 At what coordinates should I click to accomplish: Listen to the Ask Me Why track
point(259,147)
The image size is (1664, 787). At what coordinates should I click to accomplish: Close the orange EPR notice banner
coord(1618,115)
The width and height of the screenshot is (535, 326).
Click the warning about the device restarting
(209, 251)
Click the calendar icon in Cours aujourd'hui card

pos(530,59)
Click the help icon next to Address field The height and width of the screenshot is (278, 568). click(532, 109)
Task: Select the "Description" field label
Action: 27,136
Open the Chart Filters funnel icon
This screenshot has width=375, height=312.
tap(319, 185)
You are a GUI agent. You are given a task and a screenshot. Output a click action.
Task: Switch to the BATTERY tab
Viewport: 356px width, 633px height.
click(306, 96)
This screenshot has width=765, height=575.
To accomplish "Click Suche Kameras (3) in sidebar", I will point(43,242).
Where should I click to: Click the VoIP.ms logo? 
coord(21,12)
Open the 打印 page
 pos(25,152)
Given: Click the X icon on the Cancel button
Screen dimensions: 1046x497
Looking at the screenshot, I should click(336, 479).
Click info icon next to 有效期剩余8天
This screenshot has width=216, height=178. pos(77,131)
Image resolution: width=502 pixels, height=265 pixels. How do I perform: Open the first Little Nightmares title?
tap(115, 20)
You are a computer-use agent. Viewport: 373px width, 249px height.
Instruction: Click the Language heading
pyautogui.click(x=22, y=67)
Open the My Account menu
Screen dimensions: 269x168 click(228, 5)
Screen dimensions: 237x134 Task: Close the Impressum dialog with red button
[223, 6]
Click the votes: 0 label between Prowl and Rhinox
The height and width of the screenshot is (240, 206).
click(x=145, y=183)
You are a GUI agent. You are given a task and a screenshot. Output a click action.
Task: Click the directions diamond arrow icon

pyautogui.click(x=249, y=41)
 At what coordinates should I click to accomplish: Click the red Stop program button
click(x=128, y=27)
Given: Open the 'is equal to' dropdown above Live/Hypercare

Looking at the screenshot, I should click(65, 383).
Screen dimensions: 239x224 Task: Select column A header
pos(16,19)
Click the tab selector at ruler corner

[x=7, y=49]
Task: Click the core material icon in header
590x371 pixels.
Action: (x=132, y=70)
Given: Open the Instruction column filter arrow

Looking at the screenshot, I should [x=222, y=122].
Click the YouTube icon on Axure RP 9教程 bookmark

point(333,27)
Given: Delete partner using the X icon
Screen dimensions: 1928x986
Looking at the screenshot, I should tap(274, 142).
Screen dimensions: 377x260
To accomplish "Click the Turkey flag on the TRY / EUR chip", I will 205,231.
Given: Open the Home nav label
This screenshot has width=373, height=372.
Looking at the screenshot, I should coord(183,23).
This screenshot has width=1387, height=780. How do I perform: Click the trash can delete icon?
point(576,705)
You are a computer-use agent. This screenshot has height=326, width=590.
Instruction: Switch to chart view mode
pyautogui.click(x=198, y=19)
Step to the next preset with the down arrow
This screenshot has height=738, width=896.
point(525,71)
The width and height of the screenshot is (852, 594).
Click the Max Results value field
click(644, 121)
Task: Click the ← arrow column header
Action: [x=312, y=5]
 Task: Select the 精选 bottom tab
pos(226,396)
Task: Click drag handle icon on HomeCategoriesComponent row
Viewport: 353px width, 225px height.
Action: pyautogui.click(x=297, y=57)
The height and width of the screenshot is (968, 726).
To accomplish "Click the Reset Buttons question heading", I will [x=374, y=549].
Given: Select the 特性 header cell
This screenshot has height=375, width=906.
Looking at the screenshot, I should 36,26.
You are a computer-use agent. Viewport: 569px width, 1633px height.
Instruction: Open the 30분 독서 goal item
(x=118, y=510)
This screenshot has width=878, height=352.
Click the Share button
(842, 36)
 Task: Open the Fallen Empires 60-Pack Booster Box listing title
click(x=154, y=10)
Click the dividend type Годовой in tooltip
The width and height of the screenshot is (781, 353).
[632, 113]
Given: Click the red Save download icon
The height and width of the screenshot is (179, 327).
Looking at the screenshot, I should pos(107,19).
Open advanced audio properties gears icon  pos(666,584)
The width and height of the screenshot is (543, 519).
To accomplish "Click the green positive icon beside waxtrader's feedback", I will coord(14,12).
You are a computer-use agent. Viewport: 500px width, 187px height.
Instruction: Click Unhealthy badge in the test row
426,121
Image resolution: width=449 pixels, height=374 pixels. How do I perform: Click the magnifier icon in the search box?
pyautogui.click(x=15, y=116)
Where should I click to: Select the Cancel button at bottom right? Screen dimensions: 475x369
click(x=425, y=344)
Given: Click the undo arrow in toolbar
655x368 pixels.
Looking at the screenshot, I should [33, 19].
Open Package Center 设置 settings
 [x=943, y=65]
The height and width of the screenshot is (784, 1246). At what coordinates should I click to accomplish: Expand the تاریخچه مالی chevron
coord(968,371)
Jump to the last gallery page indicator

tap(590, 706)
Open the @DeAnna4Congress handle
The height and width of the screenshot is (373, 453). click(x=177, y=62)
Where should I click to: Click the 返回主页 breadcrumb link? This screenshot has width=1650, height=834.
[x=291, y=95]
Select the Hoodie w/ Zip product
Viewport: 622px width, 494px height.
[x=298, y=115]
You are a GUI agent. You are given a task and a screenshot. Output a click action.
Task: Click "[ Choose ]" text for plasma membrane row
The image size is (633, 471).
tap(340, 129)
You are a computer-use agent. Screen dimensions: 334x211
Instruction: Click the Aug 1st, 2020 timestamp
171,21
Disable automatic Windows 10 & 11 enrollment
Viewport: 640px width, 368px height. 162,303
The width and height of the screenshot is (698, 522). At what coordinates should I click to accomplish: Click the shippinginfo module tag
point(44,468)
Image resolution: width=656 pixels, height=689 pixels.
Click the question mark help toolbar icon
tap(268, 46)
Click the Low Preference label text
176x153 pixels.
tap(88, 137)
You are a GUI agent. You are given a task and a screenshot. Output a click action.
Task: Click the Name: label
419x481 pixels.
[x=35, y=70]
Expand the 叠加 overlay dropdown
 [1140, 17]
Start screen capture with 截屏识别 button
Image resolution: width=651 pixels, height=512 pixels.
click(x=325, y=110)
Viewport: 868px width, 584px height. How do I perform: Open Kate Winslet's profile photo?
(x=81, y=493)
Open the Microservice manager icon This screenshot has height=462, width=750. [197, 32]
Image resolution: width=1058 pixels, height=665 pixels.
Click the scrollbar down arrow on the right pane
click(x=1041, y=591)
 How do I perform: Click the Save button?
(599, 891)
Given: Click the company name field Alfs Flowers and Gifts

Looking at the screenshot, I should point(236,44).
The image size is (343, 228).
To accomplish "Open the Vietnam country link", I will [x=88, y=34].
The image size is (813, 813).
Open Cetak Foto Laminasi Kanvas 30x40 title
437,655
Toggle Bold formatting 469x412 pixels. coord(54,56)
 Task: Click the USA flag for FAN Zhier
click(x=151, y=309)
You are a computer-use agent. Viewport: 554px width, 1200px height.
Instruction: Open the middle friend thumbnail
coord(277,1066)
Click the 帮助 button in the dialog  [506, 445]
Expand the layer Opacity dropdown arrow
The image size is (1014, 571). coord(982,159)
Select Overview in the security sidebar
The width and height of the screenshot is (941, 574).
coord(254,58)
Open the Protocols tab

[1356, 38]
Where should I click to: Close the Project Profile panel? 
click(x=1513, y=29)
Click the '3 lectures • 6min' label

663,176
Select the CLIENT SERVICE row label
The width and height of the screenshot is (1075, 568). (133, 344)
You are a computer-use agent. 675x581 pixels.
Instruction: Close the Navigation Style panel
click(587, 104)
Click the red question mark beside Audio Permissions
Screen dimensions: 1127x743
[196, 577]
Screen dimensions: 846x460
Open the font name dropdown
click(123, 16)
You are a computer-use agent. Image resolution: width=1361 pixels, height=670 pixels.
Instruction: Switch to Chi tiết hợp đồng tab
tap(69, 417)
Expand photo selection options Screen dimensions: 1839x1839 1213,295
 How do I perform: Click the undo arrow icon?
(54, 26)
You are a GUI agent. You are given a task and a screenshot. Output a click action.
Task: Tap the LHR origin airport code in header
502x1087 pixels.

+ + +

Exercise requirements: Please give the number of lines in the entries that contain the word "text", and nothing besides it.

Task solution: 2